READING PASSAGE:
+++++
Thanks for the responses and those awesome packages!

avikpal · February 7, 2025, 5:06pm

Is calling MSELoss() inside the function a good idea or better move it outside loss_function?

Either is fine. If you are moving it to a global scope remember to annotate it with const

For L2 regression term on model weights, it will be more efficient to do API · Optimisers.jl as part of your optimizer

loss_reg = zero(T)
for p in ps
loss_reg += sum(abs2, Base.Flatten(p))
end

This won’t work in the general case. If you really want to use this approach (instead of the optimizers way), use Functors.fleaves(ps) and then iterate over it. But this method is type unstable.

jamblejoe · February 7, 2025, 5:44pm

Thanks for the fast and concise response! WeightDecay is the way to go

jamblejoe · February 10, 2025, 2:49pm

One follow-up question: How would I use OptimiserChain together with Lux? In this toy example:

model = Chain(
    Dense(2, 4, tanh),
    Dense(4, 1),
)
+++++
SUPPLIED INFORMATION:
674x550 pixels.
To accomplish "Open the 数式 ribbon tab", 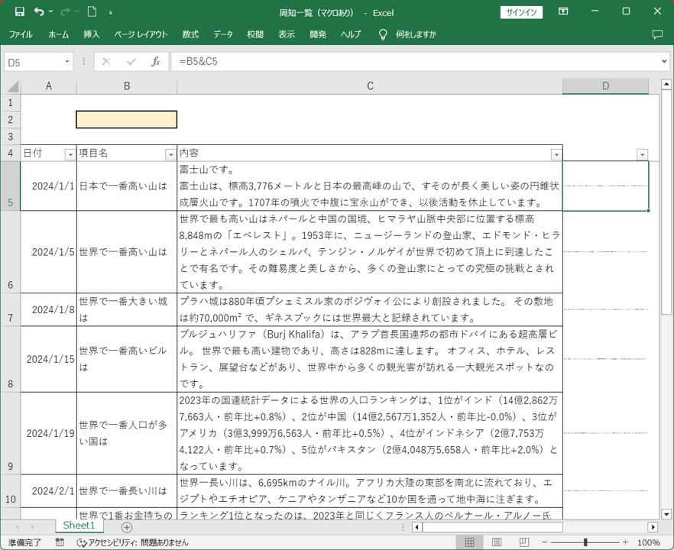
+++++
EXERCISE GOAL: Quote the forum thread word for word from "For L2 regression" to "loss_reg += sum(abs2, Base.Flatten(p))". The material has no connection to the forum thread.

ANSWER TO THIS PROBLEM:
For L2 regression term on model weights, it will be more efficient to do API · Optimisers.jl as part of your optimizer

loss_reg = zero(T)
for p in ps
loss_reg += sum(abs2, Base.Flatten(p))